● **Page**
Windows malloc replacement (e.g., tcmalloc) and dynamic crt linking

Question

A C++ program that uses several DLLs and QT should be equipped with a malloc replacement (like tcmalloc) for performance problems that can be verified to be caused by Windows malloc. With linux, there is no problem, but with windows, there are several approaches, and I find none of them appealing:

1. Put new malloc in lib and make sure to link it first (Other SO-question)

This has the disadvantage, that for example strdup will still use the old malloc and a free may crash the program.

2. Remove malloc from the static libcrt library with lib.exe (Chrome)

This is tested/used(?) for chrome/chromium, but has the disadvantage that it just works with static linking the crt. Static linking has the problem if one system library is linked dynamically against msvcrt there may be mismatches in the heap allocation/deallocation. If I understand it correctly, tcmalloc could be linked dynamically such that there is a common heap for all self-compiled dlls (which is good).

3. Patch crt-source code (firefox)

Firefox's jemalloc apparently patches the windows CRT source code and builds a new crt. This has again the static/dynamic linking problem above.

● **Task instructions**
a – Translate this sentence from the malloc replacement question into Spanish: "Firefox's jemalloc apparently patches the windows CRT source code and builds a new crt."
b – Rewrite the malloc replacement question starting at "Windows malloc replacement" and ending at "with lib.exe (Chrome)", swapping "tcmalloc" for "mimalloc".

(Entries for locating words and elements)
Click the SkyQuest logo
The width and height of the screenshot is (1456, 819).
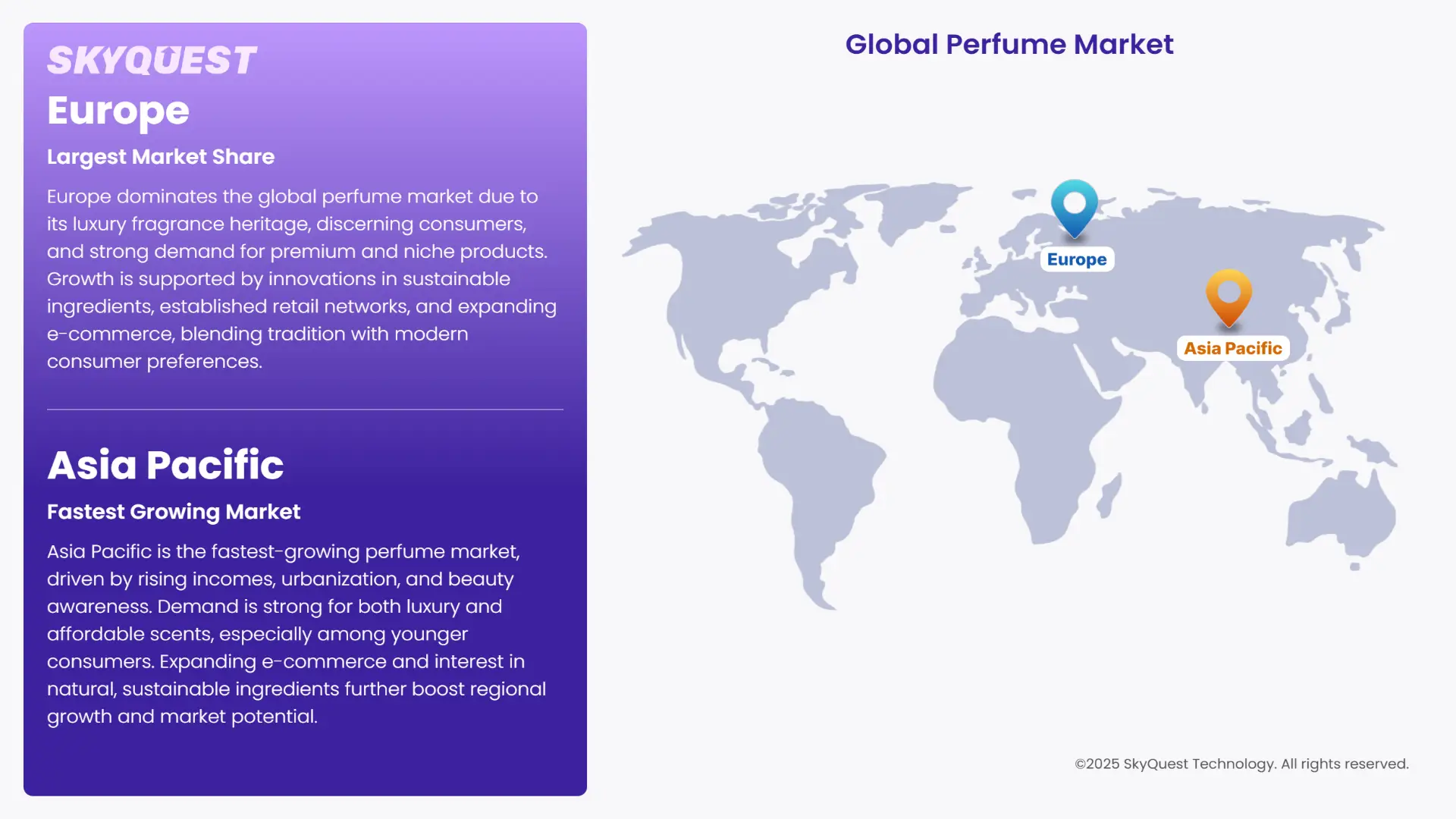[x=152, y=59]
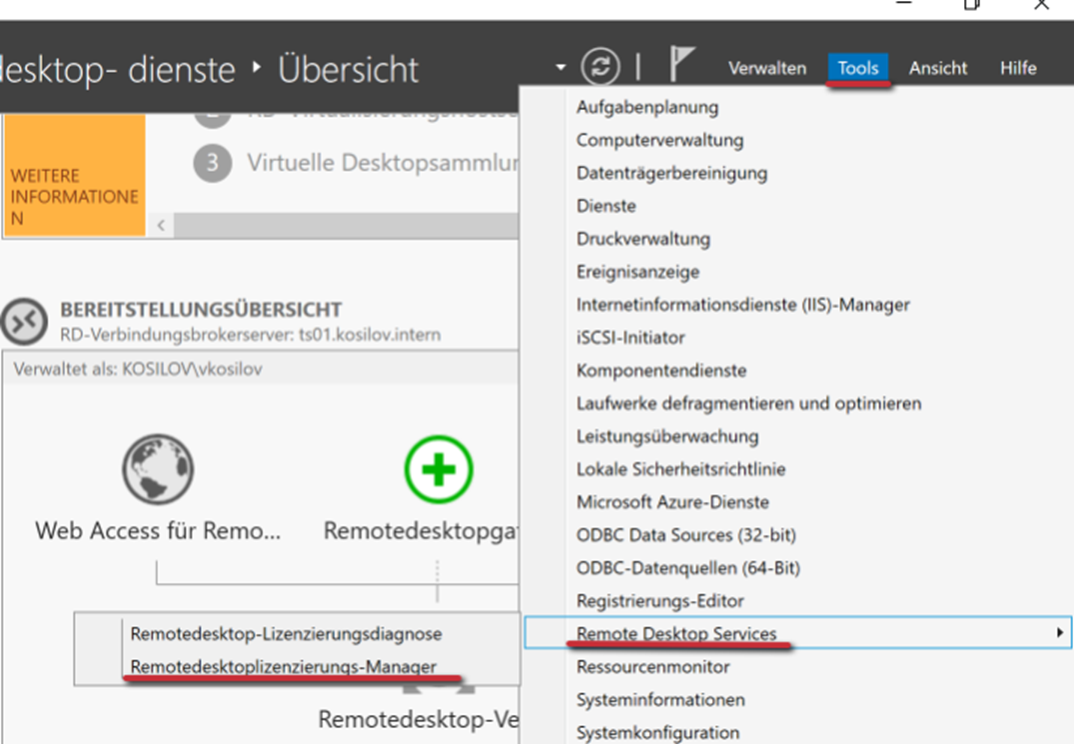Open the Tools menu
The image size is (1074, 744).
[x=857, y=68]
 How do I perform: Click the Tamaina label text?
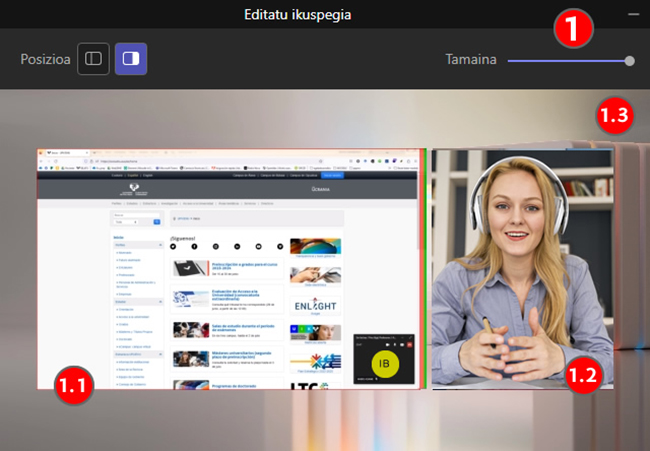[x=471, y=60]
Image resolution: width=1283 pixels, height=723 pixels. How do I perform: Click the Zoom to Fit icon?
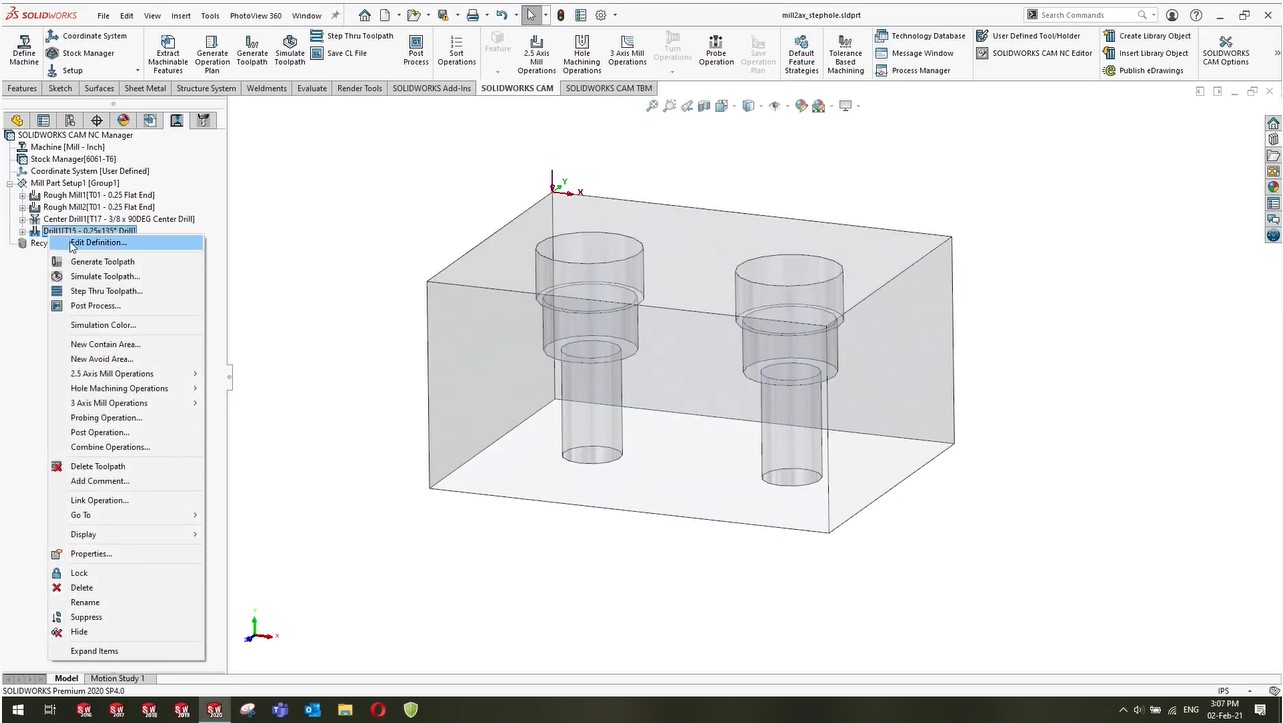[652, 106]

● **Expected responses**
a – Al parecer, el jemalloc de Firefox parchea el código fuente del CRT de Windows y compila un nuevo CRT.

b –
Windows malloc replacement (e.g., mimalloc) and dynamic crt linking

Question

A C++ program that uses several DLLs and QT should be equipped with a malloc replacement (like mimalloc) for performance problems that can be verified to be caused by Windows malloc. With linux, there is no problem, but with windows, there are several approaches, and I find none of them appealing:

1. Put new malloc in lib and make sure to link it first (Other SO-question)

This has the disadvantage, that for example strdup will still use the old malloc and a free may crash the program.

2. Remove malloc from the static libcrt library with lib.exe (Chrome)